*WHAT YOU NEED TO DO*
a) Do these statements agree with the post about learning to draw below? Answer yes or no for each, quoting the deciding words from the post. (i) The writer has found sculpting harder than drawing. (ii) The writer made two drawings from the dragon book before losing interest. (iii) The writer prefers writing in pen.
b) Quote every sentence in the post about learning to draw below that ends with a question mark, including its title line.

— begin SELECTED PASSAGE —

Am I going about learning to draw the wrong way?

I’ve looked at drawing books many times over my life. I’ve never been able to draw worth crap. Even when I try to doodle all I can seem to do is make geometric shapes.

Recently, I acquired some books on figure drawing. Don’t ask me what I was thinking. I can’t even draw a cardboard box and I’m buying books on how to draw people.

I just can’t seem to understand the craft. Everyone seems to view it as intuitive. To me, its not. Things in the real world aren’t 2-d, they’re 3-d objects. I’m not making a 3-d object when I draw, I’m making a bunch of lines on a 2-d piece of paper that will create the optical illusion of being a 3-d object. And yes, shading has been unfathomable to me. I just can’t imagine how anyone could figure out where the shadows fall on something. Funny enough I’ve found sculpting far easier than drawing. Too bad that isn’t cheaper to get into.

Anyway, the way I’ve been trying to learn is getting drawing books and doing what they say. What I make with those doesn’t look that great, but at least its recognizable for what it is. I acquired a book on drawing dragons a few years ago, and I did do better than usual with it. Though I lost interest after making 2 drawings (one of a dragon’s head, the next being a full dragon, the book has dozens of pictures it wants me to replicate).

But is this how I should be learning to draw? I rarely draw. Yes, I do art, but I’ve always favored the written word. Which was mostly because I can’t draw worth crap. Written descriptions is the only way I have to give people an idea of what’s in my imagination. But back on topic. Is this how you learn to draw? How long does it actually take to get good? I’m old enough now where I don’t see the point in trying if its going to take me a decade or two. I’ll probably become arthritic before I succeed if that’s the case.

Oh, and I’ve always had crap dexterity. For me even using a ruler is somewhat of a challenge. I’m lucky I can even write. And when I do, I often have to erase and re-write things just to be legible. Which is why I don’t like writing in pen. Pens are bad when you can’t complete more than 2 sentences without making a mistake.

— end SELECTED PASSAGE —
— begin AVAILABLE DATA —

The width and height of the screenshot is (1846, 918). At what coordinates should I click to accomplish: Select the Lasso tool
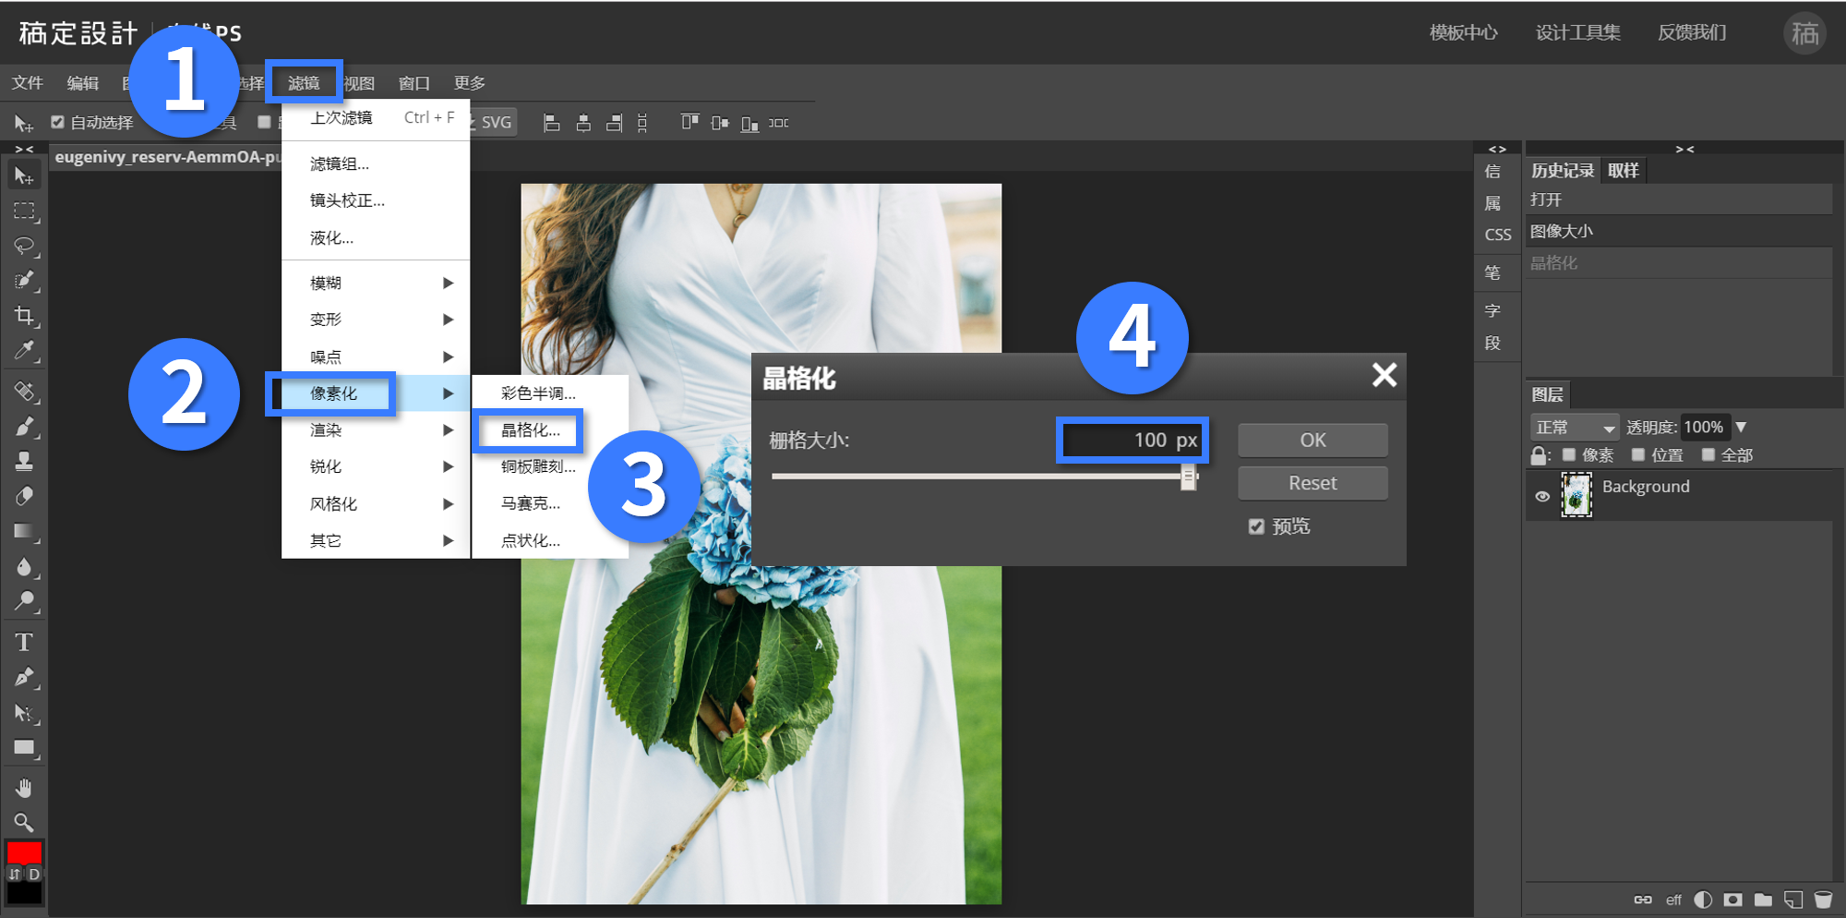pyautogui.click(x=25, y=246)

— end AVAILABLE DATA —

*SOLUTION SET*
a)
(i) No: "Funny enough I’ve found sculpting far easier than drawing."
(ii) Yes: "Though I lost interest after making 2 drawings"
(iii) No: "Which is why I don’t like writing in pen."

b)
1. Am I going about learning to draw the wrong way?
2. But is this how I should be learning to draw?
3. Is this how you learn to draw?
4. How long does it actually take to get good?